## Short problem:
Rewrite the lines below as a JSON list of strings, with one string for each line and no blank lines. Leave the pictures out of the answer.

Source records
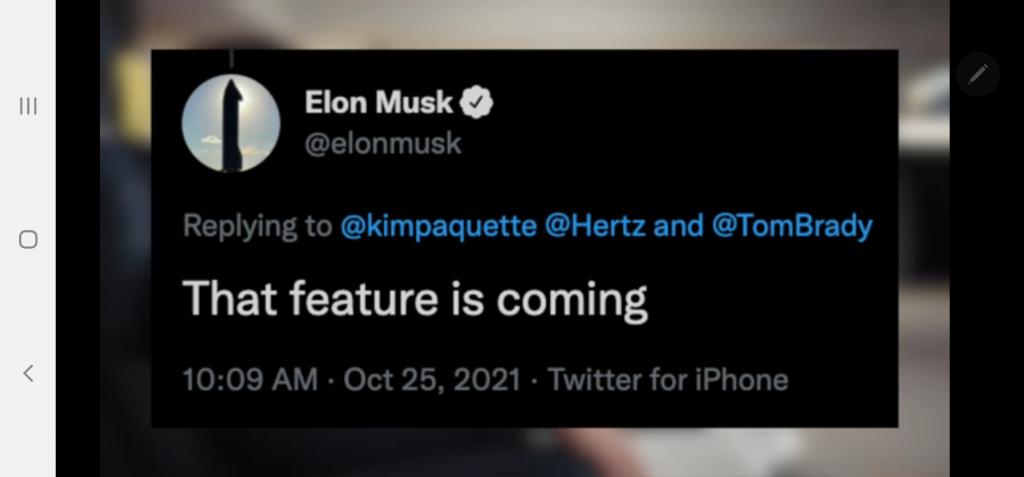Click the Oct 25, 2021 date
The image size is (1024, 477).
(x=432, y=380)
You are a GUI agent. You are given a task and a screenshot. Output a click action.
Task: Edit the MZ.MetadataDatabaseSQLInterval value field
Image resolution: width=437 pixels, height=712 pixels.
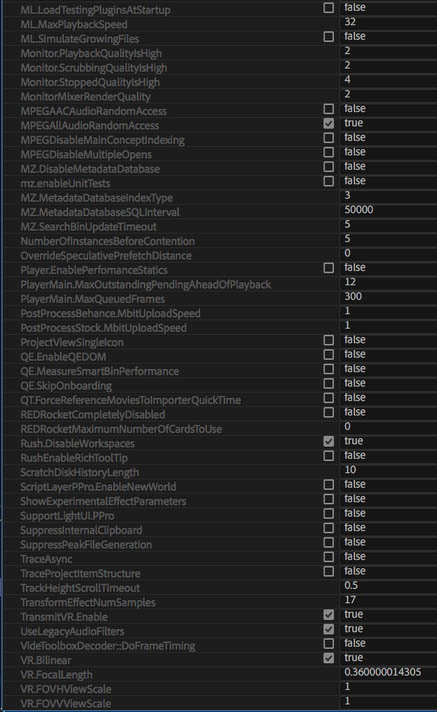point(388,210)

## Reply to the exercise:
[
  "Click the Oct 25, 2021 date",
  "The image size is (1024, 477).",
  "(x=432, y=380)",
  "You are a GUI agent. You are given a task and a screenshot. Output a click action.",
  "Task: Edit the MZ.MetadataDatabaseSQLInterval value field",
  "Image resolution: width=437 pixels, height=712 pixels.",
  "point(388,210)"
]